The necessity of Discrimination and Detachment for Students (Part 2)

Many years ago in the USA, an experiment was conducted which is popularly known as the 'marshmallow' experiment. A marshmallow can be thought of as a small piece of candy. Small children were brought to a room and offered a single marshmallow by researchers which if they chose could be eaten immediately.

If they agreed to wait alone with the marshmallow for some predetermined period of time without eating it (while the researcher was away), they would get an extra marshmallow once the researcher returned. Most children wanted the extra marshmallow and agreed to wait for some time in order to get this.

After the researcher left the room and the children were alone with the single marshmallow, in most cases, they succumbed to the temptation and ate the marshmallow, knowing full well that they would not be able to get one more when the researcher returned.

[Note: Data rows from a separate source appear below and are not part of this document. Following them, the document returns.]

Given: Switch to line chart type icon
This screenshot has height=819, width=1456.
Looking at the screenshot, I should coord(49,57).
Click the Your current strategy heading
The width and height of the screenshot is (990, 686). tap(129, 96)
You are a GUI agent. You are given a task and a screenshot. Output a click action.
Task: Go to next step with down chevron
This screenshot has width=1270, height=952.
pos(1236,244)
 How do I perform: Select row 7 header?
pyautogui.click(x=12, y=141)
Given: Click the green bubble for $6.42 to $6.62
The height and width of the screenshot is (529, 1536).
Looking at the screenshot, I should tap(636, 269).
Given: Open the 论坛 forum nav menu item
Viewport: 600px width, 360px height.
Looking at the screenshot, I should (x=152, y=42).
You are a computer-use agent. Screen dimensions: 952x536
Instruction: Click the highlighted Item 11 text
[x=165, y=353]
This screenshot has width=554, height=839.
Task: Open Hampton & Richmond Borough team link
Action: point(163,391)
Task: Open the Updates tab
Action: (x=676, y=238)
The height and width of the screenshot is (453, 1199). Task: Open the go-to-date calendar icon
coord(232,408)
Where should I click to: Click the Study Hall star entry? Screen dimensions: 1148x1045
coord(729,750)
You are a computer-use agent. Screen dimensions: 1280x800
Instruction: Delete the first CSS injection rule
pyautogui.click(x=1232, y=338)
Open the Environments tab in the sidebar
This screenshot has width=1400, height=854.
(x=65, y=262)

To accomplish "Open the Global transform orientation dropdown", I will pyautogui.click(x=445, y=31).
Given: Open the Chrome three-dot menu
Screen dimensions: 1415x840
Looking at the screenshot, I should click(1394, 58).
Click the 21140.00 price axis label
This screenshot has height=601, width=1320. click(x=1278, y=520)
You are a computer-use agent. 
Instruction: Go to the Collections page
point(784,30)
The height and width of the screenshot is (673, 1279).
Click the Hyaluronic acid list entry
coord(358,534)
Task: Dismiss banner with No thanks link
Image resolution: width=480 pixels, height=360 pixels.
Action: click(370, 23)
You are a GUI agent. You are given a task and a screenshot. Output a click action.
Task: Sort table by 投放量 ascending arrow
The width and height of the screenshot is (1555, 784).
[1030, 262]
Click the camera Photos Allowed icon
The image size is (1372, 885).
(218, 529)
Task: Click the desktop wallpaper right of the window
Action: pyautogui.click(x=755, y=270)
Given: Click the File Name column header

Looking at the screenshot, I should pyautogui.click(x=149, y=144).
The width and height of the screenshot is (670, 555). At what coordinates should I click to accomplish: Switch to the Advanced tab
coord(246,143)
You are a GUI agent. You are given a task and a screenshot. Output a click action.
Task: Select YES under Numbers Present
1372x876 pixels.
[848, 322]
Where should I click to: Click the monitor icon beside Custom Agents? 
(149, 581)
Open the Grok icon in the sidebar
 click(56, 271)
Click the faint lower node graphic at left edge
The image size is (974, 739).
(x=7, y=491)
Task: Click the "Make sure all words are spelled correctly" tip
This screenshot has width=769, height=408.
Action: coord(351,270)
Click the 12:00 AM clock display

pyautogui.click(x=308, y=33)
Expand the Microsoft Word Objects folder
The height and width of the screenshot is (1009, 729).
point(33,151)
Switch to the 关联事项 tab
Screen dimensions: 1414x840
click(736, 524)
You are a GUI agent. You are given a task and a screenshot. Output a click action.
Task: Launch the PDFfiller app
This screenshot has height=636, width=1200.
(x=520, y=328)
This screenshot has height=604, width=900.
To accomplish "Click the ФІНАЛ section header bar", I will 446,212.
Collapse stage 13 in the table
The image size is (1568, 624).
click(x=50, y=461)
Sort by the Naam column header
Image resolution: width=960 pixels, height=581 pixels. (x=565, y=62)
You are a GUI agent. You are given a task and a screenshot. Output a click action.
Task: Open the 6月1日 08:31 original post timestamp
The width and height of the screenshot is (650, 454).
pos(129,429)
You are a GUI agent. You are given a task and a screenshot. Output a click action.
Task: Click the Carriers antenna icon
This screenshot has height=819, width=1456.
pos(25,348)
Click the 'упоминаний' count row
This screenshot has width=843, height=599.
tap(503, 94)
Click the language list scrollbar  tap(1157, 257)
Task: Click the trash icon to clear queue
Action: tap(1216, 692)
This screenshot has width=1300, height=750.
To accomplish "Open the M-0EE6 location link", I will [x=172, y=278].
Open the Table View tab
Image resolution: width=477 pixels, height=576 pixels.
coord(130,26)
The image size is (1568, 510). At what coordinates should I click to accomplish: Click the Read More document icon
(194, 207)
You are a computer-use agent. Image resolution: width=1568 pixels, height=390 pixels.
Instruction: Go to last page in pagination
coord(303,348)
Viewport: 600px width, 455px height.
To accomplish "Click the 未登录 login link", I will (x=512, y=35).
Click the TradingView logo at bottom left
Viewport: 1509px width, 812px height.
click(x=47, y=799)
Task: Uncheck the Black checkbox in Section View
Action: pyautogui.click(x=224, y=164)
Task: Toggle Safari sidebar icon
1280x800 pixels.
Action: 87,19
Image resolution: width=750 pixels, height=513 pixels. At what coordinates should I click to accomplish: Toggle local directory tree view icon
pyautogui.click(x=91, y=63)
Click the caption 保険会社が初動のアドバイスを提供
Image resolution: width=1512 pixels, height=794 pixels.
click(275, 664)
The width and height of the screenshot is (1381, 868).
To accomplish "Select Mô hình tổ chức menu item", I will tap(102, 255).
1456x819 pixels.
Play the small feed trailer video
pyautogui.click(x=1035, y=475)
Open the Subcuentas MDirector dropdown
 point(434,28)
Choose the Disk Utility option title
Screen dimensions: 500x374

The temptation of the instant gratification was too strong for the child to resist. 


The researchers of this study closely followed the subjects of this experiment during their school career and also in later life. One interesting outcome of this study was that those few students who were successful in waiting for the researcher to return before eating the marshmallow – knowing that in doing so they would earn an extra one, vastly outperformed their 'unsuccessful' friends in terms of educational levels, interpersonal skills, job success, wealth etc.

The reason is because these students were able to sacrifice their immediate gratification of taste, knowing that by doing so they would get something even better, albeit later.

Most sophisticated crimes including those of stock market fraud, bribery and corruption are undertaken by persons who are extremely intelligent and whose minds must have been highly concentrated in order to conceive of and implement their plans of deception.

This form of concentration exhibited is nothing to be in awe of and shows us that concentration alone is not enough. Certain other values are necessary for students to learn. 

By developing the power of detachment along with the power of concentration, a few things become clear:

Firstly, as mentioned earlier, detachment cannot come without discrimination which is based on some ethics or values that has been imbibed by us.

Secondly, if these two qualities of concentration and detachment are developed simultaneously, there will be no negative side-effects arising from some desired outcome which happens to get frustrated.

We often hear of incidents where brilliant students commit suicide after hearing of examination results that were not what they expected. They might have developed the power of concentration but were not able to develop the value of detachment.

Finally, detachment will set the foundation for the concept of sacrifice which is an essential value of any person living in society.